Your goal - Print out all of the records exactly; no picture belongs in the result.

Records shown -
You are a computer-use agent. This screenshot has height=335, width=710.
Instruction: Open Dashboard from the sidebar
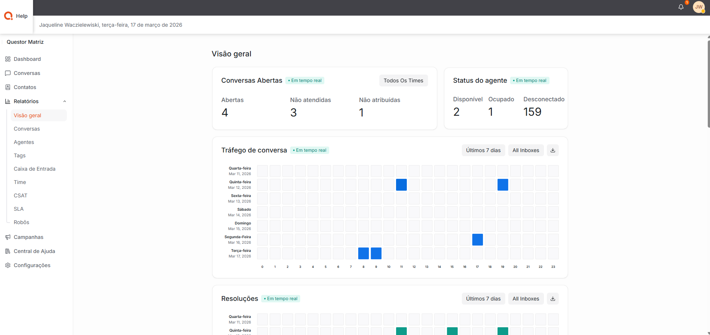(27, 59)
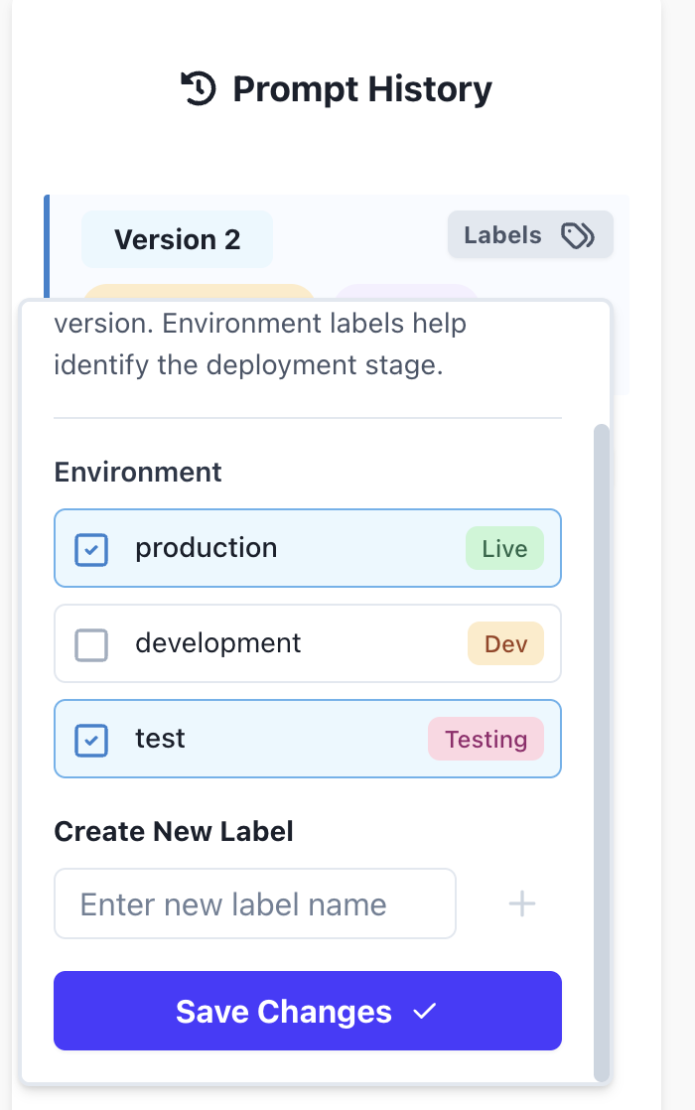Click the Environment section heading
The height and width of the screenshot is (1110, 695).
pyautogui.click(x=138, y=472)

Completed task -
You are a computer-use agent. This screenshot has height=335, width=710.
Instruction: Open Dashboard from the sidebar
(27, 59)
Click the Environment section heading
The height and width of the screenshot is (1110, 695).
pyautogui.click(x=138, y=472)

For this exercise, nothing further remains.